LAWS(PAT)-1966-11-29

RAMNATH PRASAD SAH Vs. KESHWAR SAH

Decided On November 21, 1966
RAMNATH PRASAD SAH Appellant
V/S
KESHWAR SAH Respondents

JUDGEMENT

(1.) On the facts and in the circumstances, referred to in the order under revision, this is a typical case where the dictum of the Privy Council that the difficulties of a decree-holder or, for the matter of that, the auction purchaser, are too numerous after passing of the decree, is demonstrated.

(2.) Opposite party No. 9 had obtained a money decree against opposite party No. 3 in the year 1955. In execution of that decree certain property was sold and purchased by the petitioner. There were objections in several miscellaneous cases. He eventually, according to his case, succeeded in obtaining delivery of possession, but, somehow, subsequently lost it. In the year 1959 he filed Title suit No. 130 of 1959, for possession over the property which he had purchased in execution of the money decree aforesaid. The suit was decreed. There was an appeal by the defendants of that suit but the appeal was dismissed. The decree was put into execution for obtaining delivery of possession. Opposite parties nos. 1 and 2 then filed a case under order 21, rule 58 of the Civil Procedure Code, hereinafter to be called the Code, on 4-2-64, claiming a portion of the property to be theirs and in their possession. According to them, they were not parties to the decree passed in Title suit No. 130 of 1959 and hence their interests were not bound by it. The petitioner resisted the claim case on several grounds. After having rejected all his objections, the court below has allowed the claim case holding that the interest of the claimants in the property in question was not bound under the decree and that they were in possession of that portion of the property through their agent. The petitioner, therefore has come in revision to this court.
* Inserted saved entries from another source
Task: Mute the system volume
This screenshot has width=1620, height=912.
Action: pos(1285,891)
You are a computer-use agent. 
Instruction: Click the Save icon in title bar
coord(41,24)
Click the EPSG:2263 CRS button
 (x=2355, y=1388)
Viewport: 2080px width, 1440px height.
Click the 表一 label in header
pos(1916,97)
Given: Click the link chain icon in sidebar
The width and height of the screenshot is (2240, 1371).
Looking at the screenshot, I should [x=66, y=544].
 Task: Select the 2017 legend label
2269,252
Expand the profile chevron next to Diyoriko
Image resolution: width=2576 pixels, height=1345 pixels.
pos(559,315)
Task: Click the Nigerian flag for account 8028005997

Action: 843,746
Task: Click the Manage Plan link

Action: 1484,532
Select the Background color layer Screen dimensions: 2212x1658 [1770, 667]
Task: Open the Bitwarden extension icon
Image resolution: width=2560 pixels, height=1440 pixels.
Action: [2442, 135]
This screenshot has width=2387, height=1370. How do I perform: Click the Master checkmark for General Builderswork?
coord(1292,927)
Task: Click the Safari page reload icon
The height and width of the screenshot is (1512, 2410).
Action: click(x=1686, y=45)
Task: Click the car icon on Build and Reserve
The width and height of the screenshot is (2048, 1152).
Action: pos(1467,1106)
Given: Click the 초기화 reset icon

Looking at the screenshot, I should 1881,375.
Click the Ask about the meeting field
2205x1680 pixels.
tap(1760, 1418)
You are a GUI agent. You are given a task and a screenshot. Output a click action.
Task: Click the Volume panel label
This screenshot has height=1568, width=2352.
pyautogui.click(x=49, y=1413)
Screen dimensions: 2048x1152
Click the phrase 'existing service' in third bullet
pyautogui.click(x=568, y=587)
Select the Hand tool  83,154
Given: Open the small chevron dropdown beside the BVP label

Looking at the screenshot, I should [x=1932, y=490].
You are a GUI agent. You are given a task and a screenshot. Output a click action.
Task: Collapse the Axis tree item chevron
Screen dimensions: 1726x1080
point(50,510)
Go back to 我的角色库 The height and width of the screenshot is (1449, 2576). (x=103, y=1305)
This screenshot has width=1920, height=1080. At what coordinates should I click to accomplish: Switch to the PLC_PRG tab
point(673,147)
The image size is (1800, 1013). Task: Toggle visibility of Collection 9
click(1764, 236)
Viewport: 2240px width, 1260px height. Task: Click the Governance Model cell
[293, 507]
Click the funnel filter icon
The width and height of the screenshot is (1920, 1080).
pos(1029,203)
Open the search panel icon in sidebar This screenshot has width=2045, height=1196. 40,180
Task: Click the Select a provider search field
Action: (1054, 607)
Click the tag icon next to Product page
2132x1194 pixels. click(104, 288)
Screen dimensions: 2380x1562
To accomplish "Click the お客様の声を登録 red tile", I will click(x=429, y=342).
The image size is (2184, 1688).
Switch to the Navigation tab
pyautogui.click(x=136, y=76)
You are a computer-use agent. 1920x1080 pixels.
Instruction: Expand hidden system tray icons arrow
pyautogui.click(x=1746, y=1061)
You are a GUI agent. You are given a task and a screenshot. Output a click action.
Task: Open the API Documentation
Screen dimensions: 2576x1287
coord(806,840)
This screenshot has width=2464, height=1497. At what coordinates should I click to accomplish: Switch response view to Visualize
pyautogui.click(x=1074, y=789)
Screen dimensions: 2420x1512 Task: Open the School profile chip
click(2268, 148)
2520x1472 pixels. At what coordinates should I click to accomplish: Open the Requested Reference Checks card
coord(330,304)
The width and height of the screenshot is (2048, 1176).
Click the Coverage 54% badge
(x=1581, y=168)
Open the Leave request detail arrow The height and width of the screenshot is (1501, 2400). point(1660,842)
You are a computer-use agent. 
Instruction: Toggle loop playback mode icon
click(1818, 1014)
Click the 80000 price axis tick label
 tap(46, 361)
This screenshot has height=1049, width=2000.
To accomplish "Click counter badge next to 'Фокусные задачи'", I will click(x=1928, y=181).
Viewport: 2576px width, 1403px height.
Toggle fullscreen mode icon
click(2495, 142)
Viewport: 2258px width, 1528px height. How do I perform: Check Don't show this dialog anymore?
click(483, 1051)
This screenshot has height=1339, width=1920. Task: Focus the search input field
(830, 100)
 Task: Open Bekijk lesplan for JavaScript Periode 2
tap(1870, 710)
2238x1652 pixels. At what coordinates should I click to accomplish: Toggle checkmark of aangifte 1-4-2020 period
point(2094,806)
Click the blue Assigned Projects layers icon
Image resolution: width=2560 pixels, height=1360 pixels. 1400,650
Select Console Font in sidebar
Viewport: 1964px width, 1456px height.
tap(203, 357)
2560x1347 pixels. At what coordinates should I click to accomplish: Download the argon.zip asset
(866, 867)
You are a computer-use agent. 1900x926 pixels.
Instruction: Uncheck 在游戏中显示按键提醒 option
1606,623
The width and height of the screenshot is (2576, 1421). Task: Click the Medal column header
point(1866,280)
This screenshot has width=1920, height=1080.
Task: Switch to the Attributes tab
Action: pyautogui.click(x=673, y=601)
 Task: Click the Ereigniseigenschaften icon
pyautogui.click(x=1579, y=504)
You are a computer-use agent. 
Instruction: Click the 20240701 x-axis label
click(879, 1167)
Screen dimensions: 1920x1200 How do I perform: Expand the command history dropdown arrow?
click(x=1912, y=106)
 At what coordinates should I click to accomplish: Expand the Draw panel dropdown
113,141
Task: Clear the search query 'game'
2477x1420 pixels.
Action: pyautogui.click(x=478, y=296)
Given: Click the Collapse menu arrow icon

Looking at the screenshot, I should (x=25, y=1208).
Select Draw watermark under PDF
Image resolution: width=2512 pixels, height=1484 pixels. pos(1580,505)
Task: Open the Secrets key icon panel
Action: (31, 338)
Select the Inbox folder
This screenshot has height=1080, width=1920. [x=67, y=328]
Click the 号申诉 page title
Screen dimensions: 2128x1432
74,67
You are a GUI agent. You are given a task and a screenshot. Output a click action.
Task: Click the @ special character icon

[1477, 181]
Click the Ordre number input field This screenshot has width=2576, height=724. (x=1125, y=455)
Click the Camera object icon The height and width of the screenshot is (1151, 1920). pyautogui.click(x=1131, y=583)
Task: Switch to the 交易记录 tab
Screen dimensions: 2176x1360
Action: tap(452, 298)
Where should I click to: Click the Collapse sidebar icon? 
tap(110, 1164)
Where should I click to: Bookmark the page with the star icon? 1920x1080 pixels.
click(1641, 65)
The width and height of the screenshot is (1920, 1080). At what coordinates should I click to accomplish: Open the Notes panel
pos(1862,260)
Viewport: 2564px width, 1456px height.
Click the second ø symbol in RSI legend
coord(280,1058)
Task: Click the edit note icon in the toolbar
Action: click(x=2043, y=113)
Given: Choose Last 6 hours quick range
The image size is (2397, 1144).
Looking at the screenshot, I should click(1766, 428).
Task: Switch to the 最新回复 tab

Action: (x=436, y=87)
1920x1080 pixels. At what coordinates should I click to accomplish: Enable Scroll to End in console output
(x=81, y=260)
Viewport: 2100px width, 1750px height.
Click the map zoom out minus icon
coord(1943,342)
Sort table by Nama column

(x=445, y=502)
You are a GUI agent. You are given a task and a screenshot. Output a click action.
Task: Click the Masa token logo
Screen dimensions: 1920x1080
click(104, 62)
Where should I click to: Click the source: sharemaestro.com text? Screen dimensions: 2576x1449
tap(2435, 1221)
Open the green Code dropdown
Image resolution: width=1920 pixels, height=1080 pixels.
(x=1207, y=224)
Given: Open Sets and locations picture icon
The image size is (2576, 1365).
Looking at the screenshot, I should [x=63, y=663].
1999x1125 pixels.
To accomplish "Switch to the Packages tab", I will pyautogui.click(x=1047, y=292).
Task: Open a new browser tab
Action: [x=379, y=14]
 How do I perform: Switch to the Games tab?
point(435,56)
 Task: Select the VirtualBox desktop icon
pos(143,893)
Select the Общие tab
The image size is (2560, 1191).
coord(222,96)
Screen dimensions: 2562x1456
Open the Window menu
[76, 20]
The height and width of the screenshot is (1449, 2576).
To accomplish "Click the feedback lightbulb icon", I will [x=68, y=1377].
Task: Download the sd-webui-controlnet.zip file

(3.) Mr. Janardan Sinha, appearing in support of the rule, submitted that since the petitioner had purchased the property in court auction held in execution of the money decree obtained by opposite party No. 9 against opposite party No. 3, the claimants had no right to resist the delivery of possession or to institute a miscellaneous case for adjudication of their right, title and interest in the property. Their remedy is to apply under Order 21, Rule 100 of the Code after dispossession. Learned counsel further submitted that on merits also the learned Munsif has committed an illegality in exercise of his jurisdiction inasmuch as he has wrongly held that the claimants had a subsisting title or interest in the property or that they were in possession of it on the date of sale or on the date of the decree passed in Title suit No. 130 of 1959.